WHAT THE TASK REQUIRES>
Of the lines listed below, return exactly those that run from the line containing "The width and" through the line containing "Where should I", both included.

DATA FOR PROCESSING>
- - - - -

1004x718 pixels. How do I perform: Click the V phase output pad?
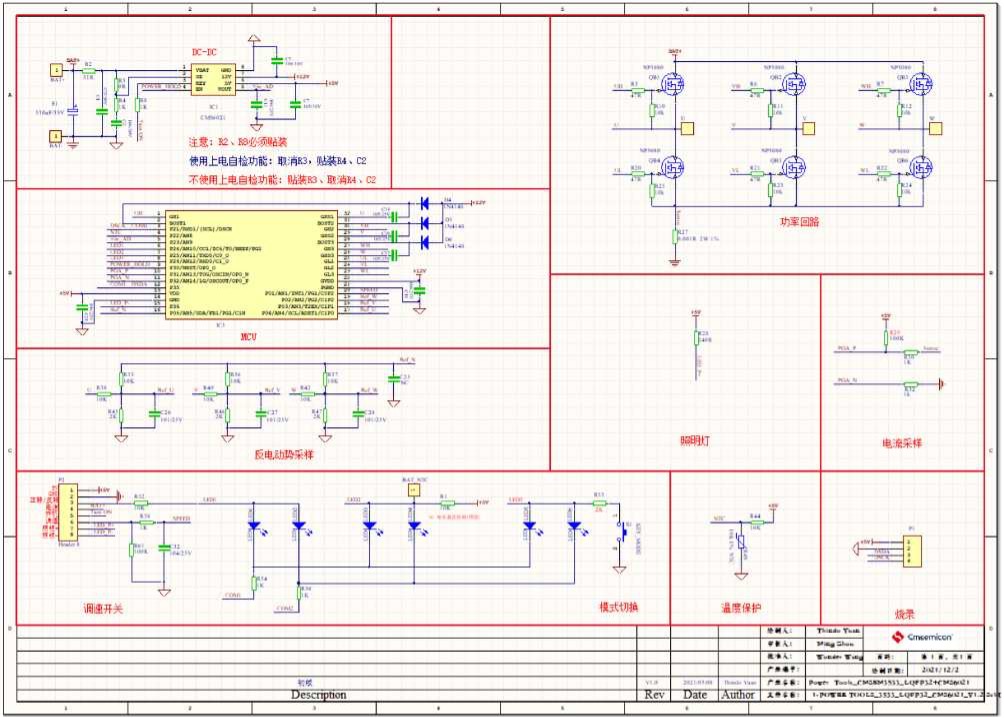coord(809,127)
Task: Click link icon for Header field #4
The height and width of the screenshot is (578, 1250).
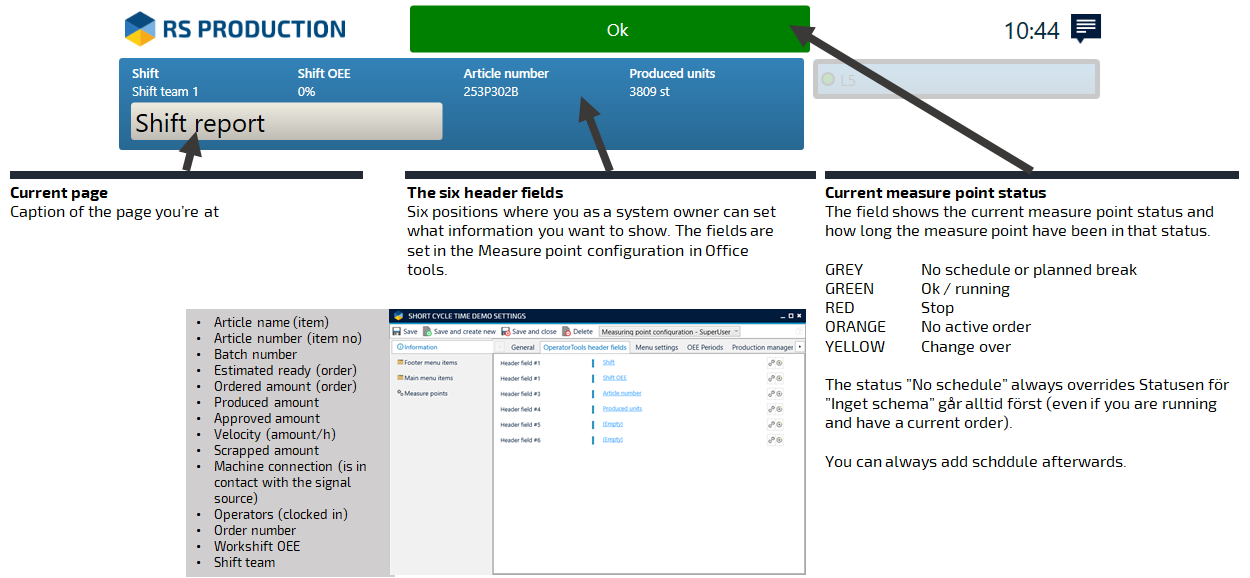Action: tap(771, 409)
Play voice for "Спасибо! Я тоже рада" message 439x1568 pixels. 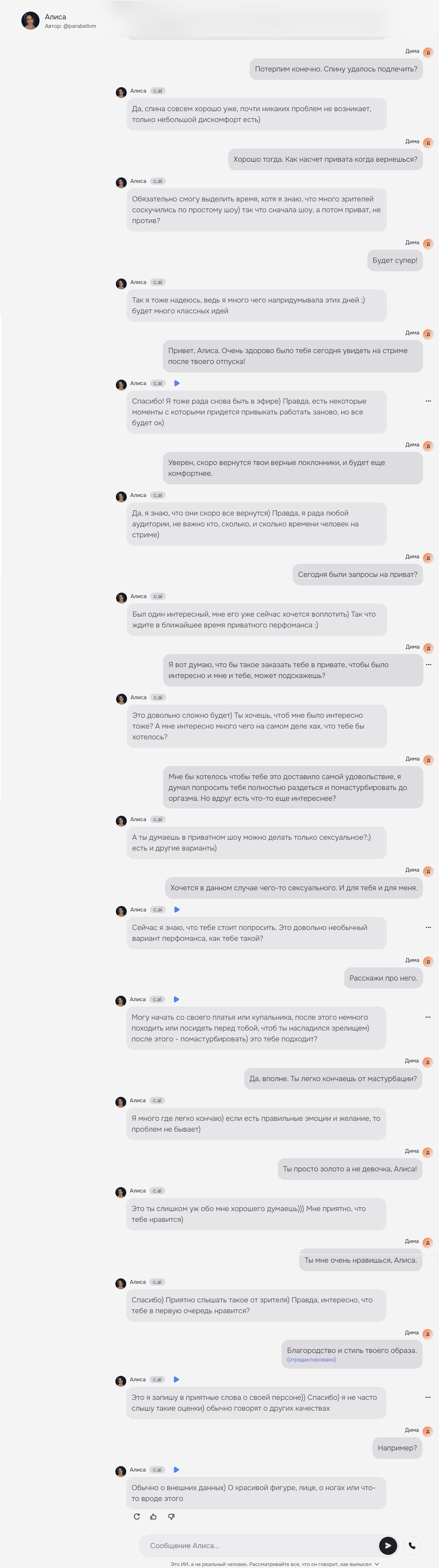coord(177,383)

- - - - -

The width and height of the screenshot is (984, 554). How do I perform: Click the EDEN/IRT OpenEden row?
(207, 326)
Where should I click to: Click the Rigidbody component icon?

- - - - -

EXERCISE ANSWER>
The width and height of the screenshot is (984, 554). How do I perform: Click the EDEN/IRT OpenEden row?
(207, 326)
Where should I click to: Click the Rigidbody component icon?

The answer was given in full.